Re: quadratics with related roots
- From: john_ramsden@xxxxxxxxxxxxxx
- Date: 14 Jun 2005 10:27:49 -0700
Adam Atkinson wrote:
>
> [...]
>
> If the roots of the quadratic equation (insert quadratic here)
> are alpha and beta, write down a quadratic whose roots are (two
> formulas involving alpha and beta), without solving for alpha
> and beta.
>
> I've seen cases like asking for roots alpha^2 and beta^2
> or alpha/beta and beta/alpha.
Usually those kinds of problems are applications of the fact
that any symmetric polynomial of n variables can be expressed
as a polynomial in solely the elementary symmetric polynomials
of those variables.
Elementary symmetric (ES) polynomials of a set of n variables
{a_i} are the coefficients of powers of x (including x^0, i.e.

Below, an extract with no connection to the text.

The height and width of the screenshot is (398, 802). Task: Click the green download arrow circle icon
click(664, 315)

the constant term) in the expansion of:
(x - a_1).(x - a_2)... (x - a_n)
So for a quadratic with roots a_1, a_2 its 2 ES polynomials are
a_1 + a_2 and a_1.a_2, which we can denote by B_1 and B_0 resp.

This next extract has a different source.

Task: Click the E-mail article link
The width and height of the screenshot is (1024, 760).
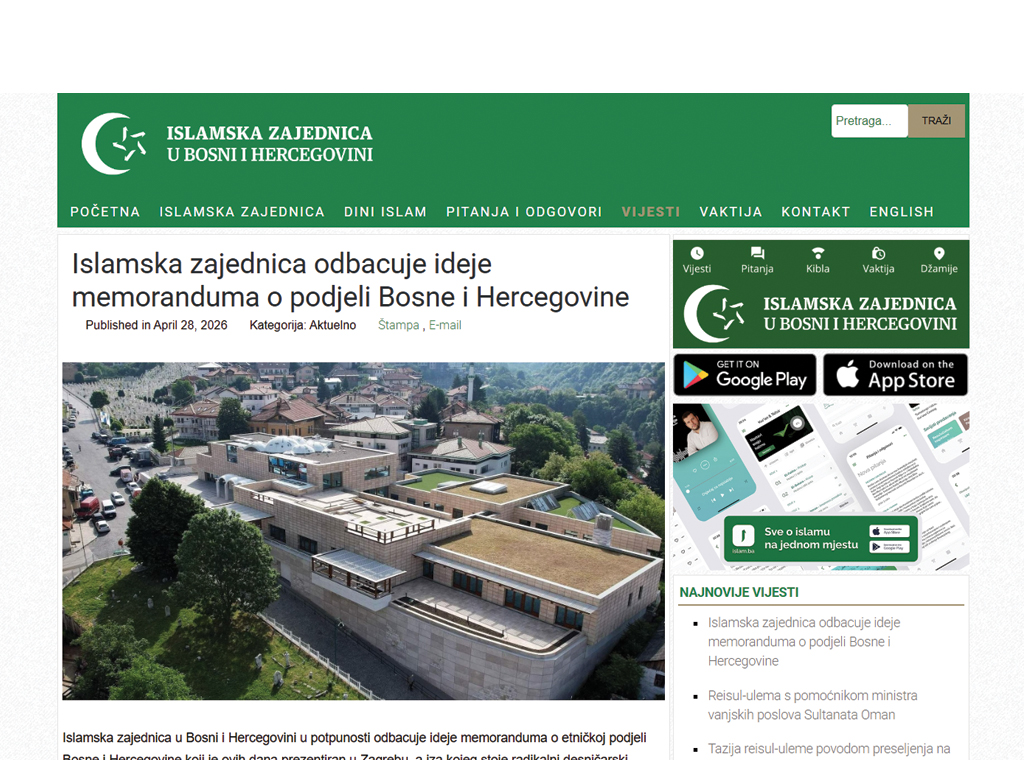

If you're looking for a quadratic with roots a_1^2 and a_2^2
it's coefficients up to sign are a_1^2 + a_2^2 and a_1^2.a_2^2,
denoted by say C_1 and C_0 resp, which are symmetric polynomials
in a_1, a_2 and thus, by the result mentioned in the first para
above, both polynomials in B_1 and B_0. Sure enough its easy to
see that C_1 = B_1^2 - 2.B_0 and C_0 = B_0^2
.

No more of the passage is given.